Wildfire danger rating declines

Due to the rainfall that has come with the beginning of September, the fire hazard for our region has fallen to the low to very low rating.

Due to the rainfall that has come with the beginning of September, the fire hazard for our region has fallen to the low to very low rating.

This is on the other end of the spectrum compared to the July ratings, which were at  extreme danger.

The Kamloops Fire Centre reports there were 314 fires in its area since April 1 of this year, resulting in 3,569 hectares burned.

Of the seven zones within the region, the Penticton zone, which includes Summerland, was reported as being the third busiest zone, with the second most hectares burned. There were a total of 64 fires in this zone.
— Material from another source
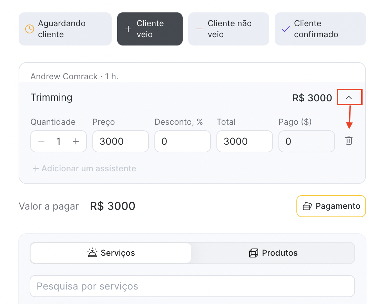
Task: Click the Total amount field
Action: (x=244, y=141)
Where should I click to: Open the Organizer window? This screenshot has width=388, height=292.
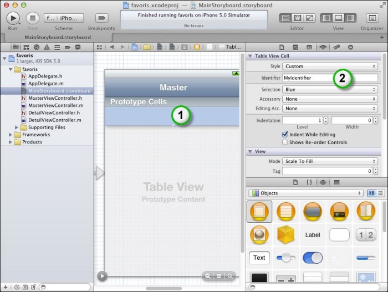(371, 18)
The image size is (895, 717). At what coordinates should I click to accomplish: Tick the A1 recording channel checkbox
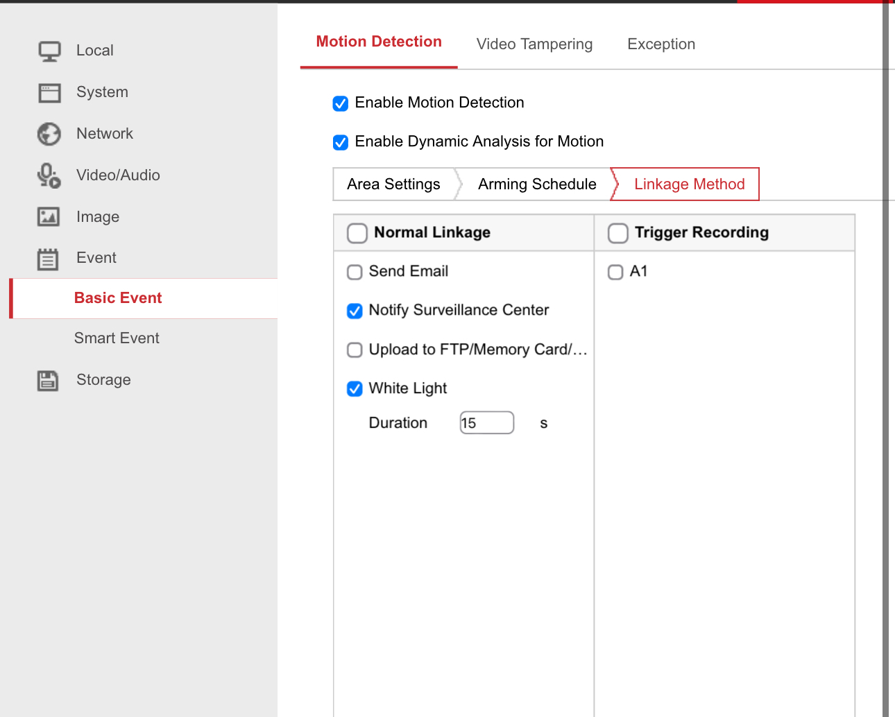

Some of these fires are still being monitored and patrolled by crews as a precautionary measure. It is possible for the fire to continue to burn underground for some time. Several days of sustained rainfall is required in order for a fire to no longer be listed on patrol status.

As to the causes of these fires, it has been determined that 160 of them were caused by lightening, while 154 are thought to be of human origin.

Fire Origin and Cause Investigators are working closely with local governments and fire departments as well as with the RCMP, in order to solve these still open investigations, of the human caused fires. The goal and the end result of their work will be that of laying charges against those found to be responsible.

The Kamloops Fire Region still has a ban in place with regards to any burn, larger than a small campfire. The size of the campfire must only be one-half metre wide by one-half metre high. People are also not allowed to use burning barrels or to set off fireworks or to use sky lanterns.

Typically for our region these prohibitions are rescinded as of Oct. 15. For most, this is just in time for fall yard cleanup, when backyard burning often takes place.